# [Given exercise]
Quote each of the rows below word for word, and leave the pictures out of your answer.

-- start Extracted entries --

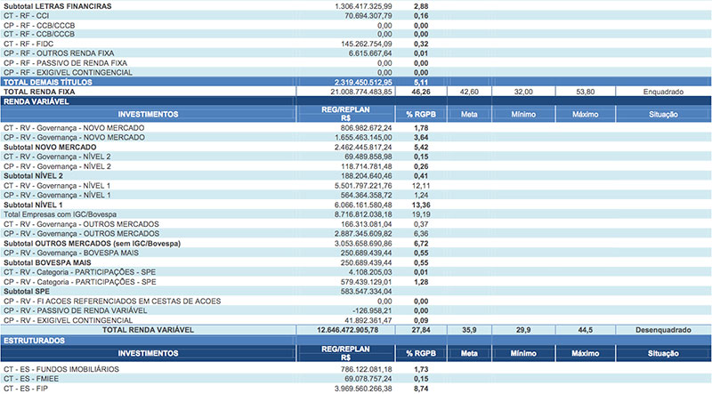Select the Subtotal LETRAS FINANCIRAS row label

pos(58,5)
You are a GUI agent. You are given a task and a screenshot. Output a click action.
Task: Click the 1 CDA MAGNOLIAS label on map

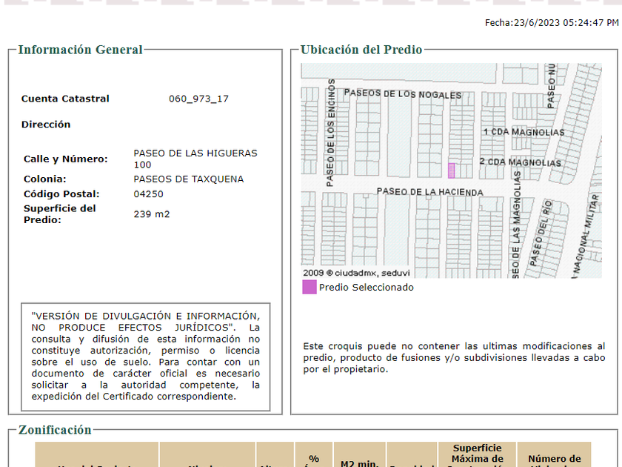point(523,132)
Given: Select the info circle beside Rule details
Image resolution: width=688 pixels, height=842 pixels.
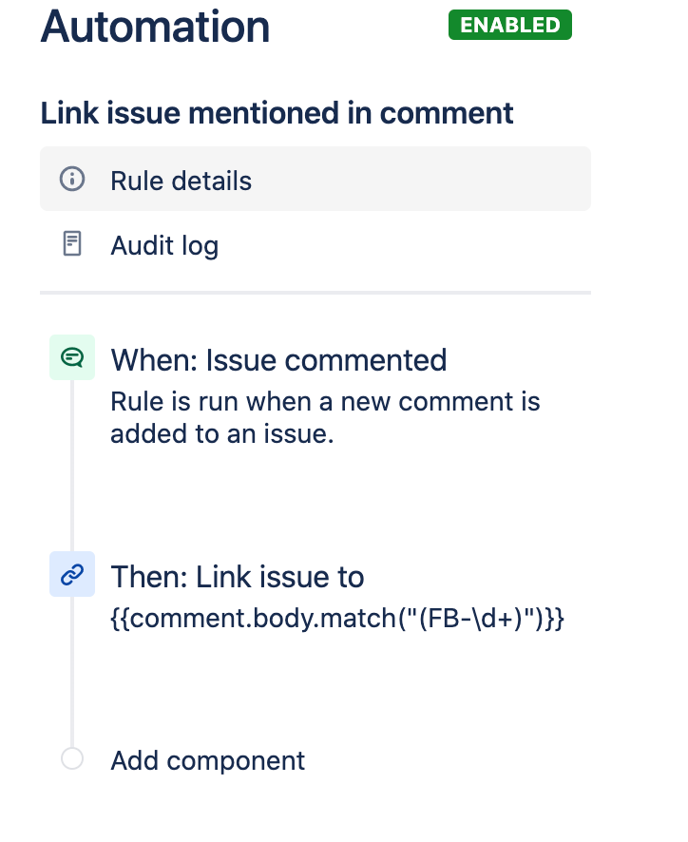Looking at the screenshot, I should [x=72, y=179].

-- end Extracted entries --

# [Output for this exercise]
Select the Subtotal LETRAS FINANCIRAS row label

pos(58,5)
You are a GUI agent. You are given a task and a screenshot. Output a click action.
Task: Click the 1 CDA MAGNOLIAS label on map

point(523,132)
Given: Select the info circle beside Rule details
Image resolution: width=688 pixels, height=842 pixels.
Looking at the screenshot, I should [x=72, y=179].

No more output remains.